Many women can control their blood glucose levels through lifestyle changes, such as diet and exercise.

Diet

A dietitian can help some women with gestational diabetes mellitus (GDM) keep their glucose levels in the right range. A diet can:

  • Eating 3 balanced meals and 2 to 3 snacks at the same time each day
  • Not going over their daily carbohydrate limit
  • Not skipping meals
  • Watching serving sizes
  • Eating foods and drinks that do not have sugar
  • Eating foods that are low in salt and fat
  • Limiting foods that are high in fat, such as fried foods

Get Regular Exercise

Physical activity for at least 2.5 hours per week can help lower blood glucose. It can also help the body use it better. Women with GDM who use insulin may also not need as much.
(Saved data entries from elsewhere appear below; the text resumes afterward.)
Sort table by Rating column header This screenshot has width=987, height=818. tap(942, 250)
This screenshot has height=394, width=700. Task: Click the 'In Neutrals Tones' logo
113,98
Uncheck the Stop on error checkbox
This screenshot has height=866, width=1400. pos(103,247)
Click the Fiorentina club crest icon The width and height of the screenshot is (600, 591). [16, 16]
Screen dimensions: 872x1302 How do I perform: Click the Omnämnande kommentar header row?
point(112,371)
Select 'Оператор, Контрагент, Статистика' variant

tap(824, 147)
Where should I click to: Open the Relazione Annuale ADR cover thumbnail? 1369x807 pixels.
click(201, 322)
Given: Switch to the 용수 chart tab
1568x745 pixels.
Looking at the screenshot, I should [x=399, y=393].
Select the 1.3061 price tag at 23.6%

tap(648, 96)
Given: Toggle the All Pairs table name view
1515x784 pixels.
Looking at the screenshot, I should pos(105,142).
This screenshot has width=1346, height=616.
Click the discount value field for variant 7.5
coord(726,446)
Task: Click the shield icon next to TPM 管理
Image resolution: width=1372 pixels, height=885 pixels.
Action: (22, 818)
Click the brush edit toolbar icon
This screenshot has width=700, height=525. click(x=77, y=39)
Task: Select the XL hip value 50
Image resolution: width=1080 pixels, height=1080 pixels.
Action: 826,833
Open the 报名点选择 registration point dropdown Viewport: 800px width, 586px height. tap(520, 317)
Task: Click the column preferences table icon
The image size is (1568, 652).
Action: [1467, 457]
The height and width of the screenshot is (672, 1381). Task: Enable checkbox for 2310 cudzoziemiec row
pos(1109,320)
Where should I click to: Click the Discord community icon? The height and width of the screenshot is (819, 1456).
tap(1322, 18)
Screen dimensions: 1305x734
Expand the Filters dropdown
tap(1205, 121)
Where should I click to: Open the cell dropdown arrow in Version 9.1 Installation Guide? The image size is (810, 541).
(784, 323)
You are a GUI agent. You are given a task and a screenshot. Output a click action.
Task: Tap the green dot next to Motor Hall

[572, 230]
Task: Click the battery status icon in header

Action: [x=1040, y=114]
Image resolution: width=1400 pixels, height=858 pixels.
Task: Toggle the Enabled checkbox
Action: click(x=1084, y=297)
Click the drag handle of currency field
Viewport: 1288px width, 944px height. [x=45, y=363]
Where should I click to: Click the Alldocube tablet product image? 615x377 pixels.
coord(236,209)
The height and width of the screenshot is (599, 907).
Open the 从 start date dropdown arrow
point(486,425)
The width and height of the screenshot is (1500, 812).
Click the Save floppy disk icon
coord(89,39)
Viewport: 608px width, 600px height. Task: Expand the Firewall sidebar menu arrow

Exercises that do not put extra weight on the body are good choices, such as swimming, walking, and yoga.

REFERENCES:

American College of Obstetricians and Gynecologists Committee on Practice Bulletins—Obstetrics. Practice Bulletin No. 190: Gestational Diabetes Mellitus. Obstet Gynecol. 2018 Feb;131(2):e49-e64.

Gestational diabetes. American Diabetes Association website. Available at: https://www.diabetes.org/diabetes/gestational-diabetes. Accessed January 14, 2020.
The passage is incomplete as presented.